Vasculopathy and insulin resistance in the JCR:LA-cp rat.

The JCR:LA-cp rat is one of a number of strains incorporating the autosomal recessive cp gene that induces obesity. This strain is unique in the development of not only a profound insulin resistance, but an accompanying cardiovascular disease that correlates strongly with hyperinsulinemia. The hyperinsulinemia develops rapidly after 4 weeks of age, with an age at half-maximum of 5.5 weeks.

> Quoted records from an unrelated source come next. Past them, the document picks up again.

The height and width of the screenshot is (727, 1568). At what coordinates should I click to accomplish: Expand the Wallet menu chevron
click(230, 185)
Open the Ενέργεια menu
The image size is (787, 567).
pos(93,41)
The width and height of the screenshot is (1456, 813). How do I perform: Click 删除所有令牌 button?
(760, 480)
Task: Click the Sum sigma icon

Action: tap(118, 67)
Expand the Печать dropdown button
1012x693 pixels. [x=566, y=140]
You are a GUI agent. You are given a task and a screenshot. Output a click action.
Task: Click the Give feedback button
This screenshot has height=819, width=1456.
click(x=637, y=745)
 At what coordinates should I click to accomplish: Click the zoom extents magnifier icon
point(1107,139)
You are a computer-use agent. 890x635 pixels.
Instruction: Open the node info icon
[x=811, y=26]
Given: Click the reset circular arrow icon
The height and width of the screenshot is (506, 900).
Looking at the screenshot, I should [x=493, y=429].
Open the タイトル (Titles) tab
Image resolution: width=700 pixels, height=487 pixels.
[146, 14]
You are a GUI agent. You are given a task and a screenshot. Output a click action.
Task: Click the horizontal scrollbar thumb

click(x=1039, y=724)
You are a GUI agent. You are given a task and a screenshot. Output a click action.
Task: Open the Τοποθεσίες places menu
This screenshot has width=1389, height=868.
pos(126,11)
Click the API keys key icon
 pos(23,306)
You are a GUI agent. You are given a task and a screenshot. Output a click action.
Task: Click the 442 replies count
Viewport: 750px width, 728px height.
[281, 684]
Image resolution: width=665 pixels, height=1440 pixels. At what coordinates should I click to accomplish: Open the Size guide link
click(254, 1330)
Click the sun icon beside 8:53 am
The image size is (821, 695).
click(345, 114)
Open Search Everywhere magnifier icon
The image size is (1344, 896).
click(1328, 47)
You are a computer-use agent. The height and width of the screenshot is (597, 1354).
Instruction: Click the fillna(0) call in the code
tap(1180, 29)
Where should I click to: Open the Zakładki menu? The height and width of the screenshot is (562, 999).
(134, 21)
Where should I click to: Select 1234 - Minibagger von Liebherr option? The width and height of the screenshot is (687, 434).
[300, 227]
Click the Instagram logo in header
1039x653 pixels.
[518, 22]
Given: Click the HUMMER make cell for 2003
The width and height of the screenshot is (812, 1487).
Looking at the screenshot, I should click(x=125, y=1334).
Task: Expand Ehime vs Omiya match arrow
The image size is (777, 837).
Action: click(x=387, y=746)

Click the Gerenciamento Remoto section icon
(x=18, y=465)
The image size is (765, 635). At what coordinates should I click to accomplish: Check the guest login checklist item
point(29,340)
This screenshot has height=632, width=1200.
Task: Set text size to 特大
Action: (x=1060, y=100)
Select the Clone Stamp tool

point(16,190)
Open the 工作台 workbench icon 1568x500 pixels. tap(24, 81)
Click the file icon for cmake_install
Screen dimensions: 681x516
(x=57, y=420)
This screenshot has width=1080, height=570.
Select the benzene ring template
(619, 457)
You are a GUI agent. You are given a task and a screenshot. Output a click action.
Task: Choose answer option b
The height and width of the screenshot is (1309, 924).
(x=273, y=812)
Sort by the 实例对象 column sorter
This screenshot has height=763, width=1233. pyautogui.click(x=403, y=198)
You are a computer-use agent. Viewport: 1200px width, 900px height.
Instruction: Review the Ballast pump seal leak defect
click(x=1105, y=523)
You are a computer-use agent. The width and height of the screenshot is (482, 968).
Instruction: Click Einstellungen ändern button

This reflects postprandial plasma insulin levels that peak at 1000 mU/l in a standardized meal tolerance test. Defective acetylcholine-mediated vascular relaxation develops with a 1-week lag over the developing hyperinsulinemia. The frequency of staining for the vascular adhesion molecules, VCAM-1 and ICAM, does not show either age or genotype variation, although plasma levels do show an age variation. Treatment of the rats with the alpha-glucosidase inhibitor, miglitol (Bay m1099), obviates the exaggerated postprandial glucose and, especially, the insulin responses of the cp/cp rat. This causes an improvement in insulin sensitivity, prevention of the impaired vascular relaxation, and reduction in plasma levels of advanced glycated end-products. Arterial wall morphology, as visualized by both scanning and transmission electron microscopy, shows abnormal endothelium, adherent macrophages, and activated migrating smooth muscle cells in the intima. Oil-Red-O staining reveals lipid deposits in the intimal spaces, as confirmed by the presence of foam cells. The lesions resemble fatty streaks or modest atherosclerosis in man, rather than the extensive cholesterol-laden lesions seen in familial hypercholesterolemia or cholesterol-fed rabbit models. The lean rats of the strain show similar, but less marked, intimal abnormalities. The vasculopathy in this animal model appears to be precipitated by the developing hyperinsulinemia, but also requires an underlying abnormality of vascular smooth muscle and possibly also of the endothelium.